Anche in questo caso la conclusione è stata netta: il giovane si è suicidato lanciandosi dalla stessa passerella. Il motivo? Un altro mistero. 


I FATTI
La ricostruzione parte dalla sera di sabato 18 settembre 2021. Henry Amadasun, di origine nigeriana, esce di casa in bicicletta e manda un messaggio nella chat Whatsapp degli amici: «Ciao ragazzi, non me ne vogliate. Non so se mi rivedrete ancora, vi voglio bene per sempre». Dalle 23.45 scompare e il giorno dopo la famiglia lancia disperata l’allarme: «È un ragazzo sano e a posto, non ha problemi con nessuno». Le ricerche scattano immediatamente e il 20 settembre il suo corpo senza vita viene ritrovato nel Brenta. Le indagini danno subito una risposta: si è lanciato dalla passerella Benetti, quella che collega Cadoneghe con la frazione padovana di Mortise. L’autopsia dice che è morto per annegamento. Caso chiuso? Assolutamente no. La famiglia sollecita nuove indagini, che vengono svolte durante l’estate e non danno nuovi esiti. Il pm chiede quindi l’archiviazione, ma l’avvocato si oppone e prepara la nuova memoria presentata due giorni fa. 
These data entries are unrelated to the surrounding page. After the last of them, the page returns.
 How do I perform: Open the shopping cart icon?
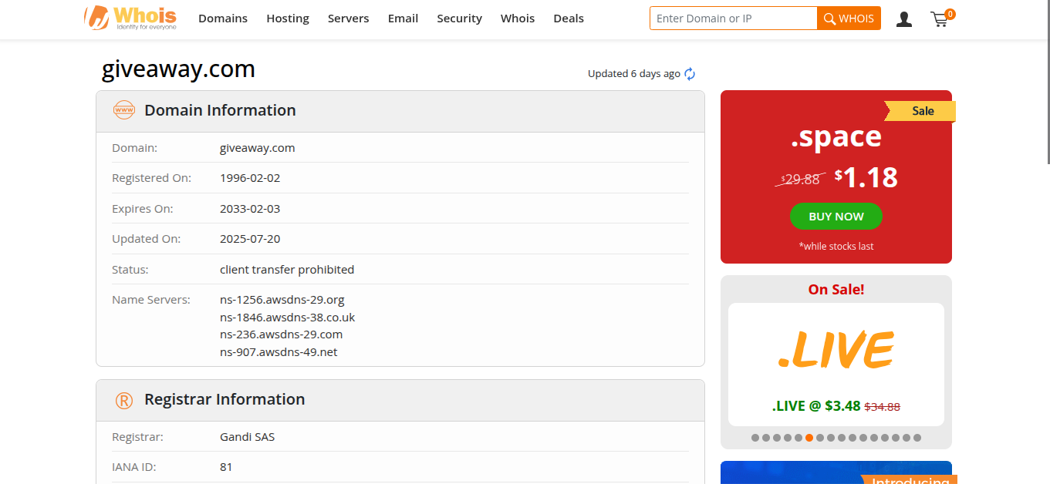[940, 19]
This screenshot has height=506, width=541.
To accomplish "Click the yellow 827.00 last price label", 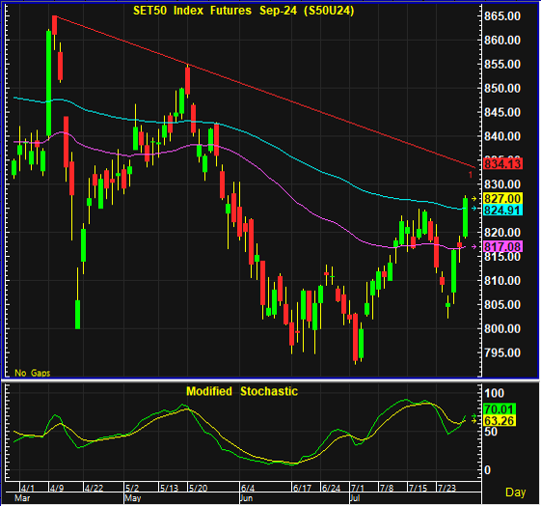I will [503, 199].
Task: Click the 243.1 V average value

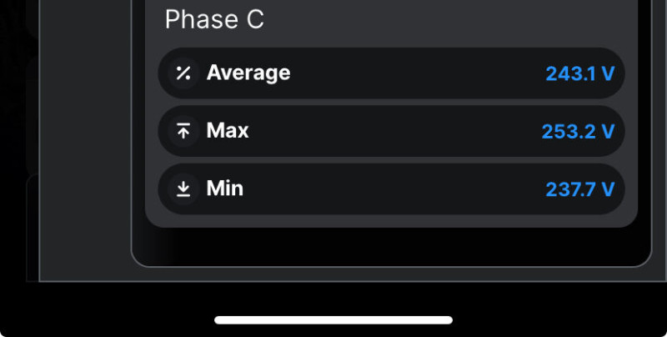Action: 579,74
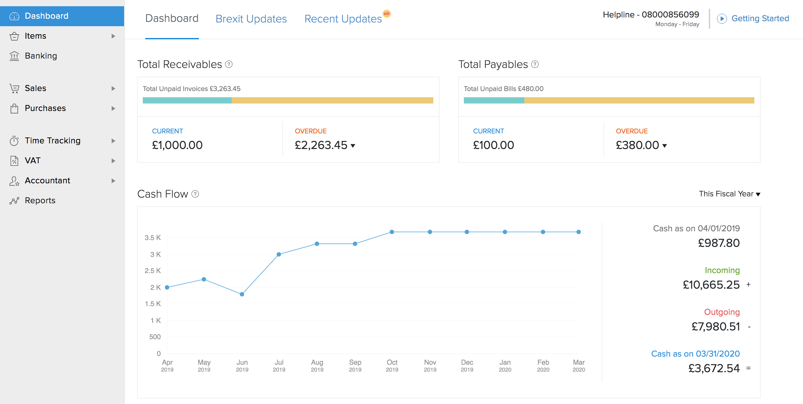The width and height of the screenshot is (803, 404).
Task: Open the overdue payables £380.00 dropdown
Action: 664,146
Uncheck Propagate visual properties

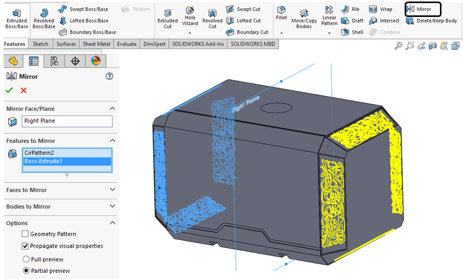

«Qualcuno sa tutto - è la posizione della famiglia -, se non è disposto a parlare bisogna comunque cercare di arrivare alla verità». «Nella nuova memoria cerchiamo di evidenziare tutte le contraddizioni e i lati oscuri che ci sono in questa vicenda - spiega l’avvocato Stellin -. Preferisco non entrare nel dettaglio delle persone che abbiamo indicato perché è bene mantenere il segreto preservando le indagini, ma di certo il nostro è un documento molto dettagliato. Siamo convinti ci sia ancora ampio margine per indagare». 
L’ALTRO DOCUMENTO
Lo scorso maggio il legale si era già presentato in Procura per depositare una prima memoria: ventuno pagine colme di dubbi, interrogativi e ipotesi che invitavano a tenere aperto il caso. Nel suo dossier c’era una prima lista di conoscenti che secondo la famiglia avrebbero potuto aiutare a risolvere il caso, ma c’erano anche altri due importanti elementi: le dichiarazioni dell’ex fidanzata di Henry che ipotizzava un brutto giro legato alla droga e poi un messaggio ricevuto su Instagram dal sindaco di Cadoneghe Marco Schiesaro in cui il mittente scriveva grossomodo così: «Henry si era infilato in un brutto giro. Io so perché è finita così». 
Ad aprile dopo la morte del secondo giovane proprio il sindaco Schiesaro aveva espresso tutti i suoi dubbi: «Stesso posto, stessa giovane età, stessi messaggi agli amici, stesso gesto. Crediamo davvero sia una coincidenza? Il problema è che c’è un muro di omertà». La famiglia di Henry ne è convinta e prova ad abbatterlo.